Joey Aresco (born August 22, 1949) is an American film and television actor. He is known for playing the role of Sgt. John David Hutchinson in the first season of the American television series Baa Baa Black Sheep.

Early life and education 
Aresco was born in Brooklyn, New York, and raised in California. He attended Pierce College and initially intended to become an attorney. He then attended the University of California in Santa Barbara, California, where he took a drama class and decided to become an actor.

Career 
Aresco made his screen debut in 1973 in the television crime drama series Chase.
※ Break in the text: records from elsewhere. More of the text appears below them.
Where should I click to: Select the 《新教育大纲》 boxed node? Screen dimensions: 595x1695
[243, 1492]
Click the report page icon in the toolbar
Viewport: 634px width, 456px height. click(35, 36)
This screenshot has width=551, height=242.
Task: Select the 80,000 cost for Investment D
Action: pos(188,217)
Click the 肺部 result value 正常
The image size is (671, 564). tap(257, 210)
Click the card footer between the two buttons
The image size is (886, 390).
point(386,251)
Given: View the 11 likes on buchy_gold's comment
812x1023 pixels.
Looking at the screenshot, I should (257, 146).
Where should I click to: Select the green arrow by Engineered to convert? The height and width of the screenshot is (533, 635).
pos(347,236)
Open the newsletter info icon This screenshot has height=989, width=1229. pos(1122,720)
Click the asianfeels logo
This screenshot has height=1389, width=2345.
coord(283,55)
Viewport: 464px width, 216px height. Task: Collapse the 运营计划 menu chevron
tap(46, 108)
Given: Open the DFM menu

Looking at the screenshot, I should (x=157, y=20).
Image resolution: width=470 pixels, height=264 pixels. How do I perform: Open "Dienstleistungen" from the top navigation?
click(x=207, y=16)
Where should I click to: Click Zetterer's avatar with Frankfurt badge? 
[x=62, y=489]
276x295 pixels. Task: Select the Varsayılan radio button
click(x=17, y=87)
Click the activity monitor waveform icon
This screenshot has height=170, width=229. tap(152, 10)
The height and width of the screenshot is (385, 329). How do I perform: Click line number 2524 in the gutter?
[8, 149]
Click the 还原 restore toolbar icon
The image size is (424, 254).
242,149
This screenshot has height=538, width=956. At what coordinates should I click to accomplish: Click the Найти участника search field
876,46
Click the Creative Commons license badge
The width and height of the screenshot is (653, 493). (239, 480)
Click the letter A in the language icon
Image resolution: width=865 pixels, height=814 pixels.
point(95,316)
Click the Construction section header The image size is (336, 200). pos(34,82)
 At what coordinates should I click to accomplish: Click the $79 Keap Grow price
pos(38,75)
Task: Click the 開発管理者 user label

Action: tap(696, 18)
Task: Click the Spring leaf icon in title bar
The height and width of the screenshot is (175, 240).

Aresco has guest-starred in television programs including Dynasty, Barney Miller, Remington Steele, Baretta, Lou Grant, Kolchak: The Night Stalker, Taxi, Trapper John, M.D., Star Trek: The Next Generation, Cannon, Hill Street Blues, Night Court, The Streets of San Francisco, Jake and the Fatman, Kojak, Murder, She Wrote, St. Elsewhere, and The Rockford Files. He also played the recurring role of Boomer in five episodes of the television soap opera Dallas. In 1976, Aresco played the role of the mechanic Sgt. John David Hutchinson in the television series Baa Baa Black Sheep. 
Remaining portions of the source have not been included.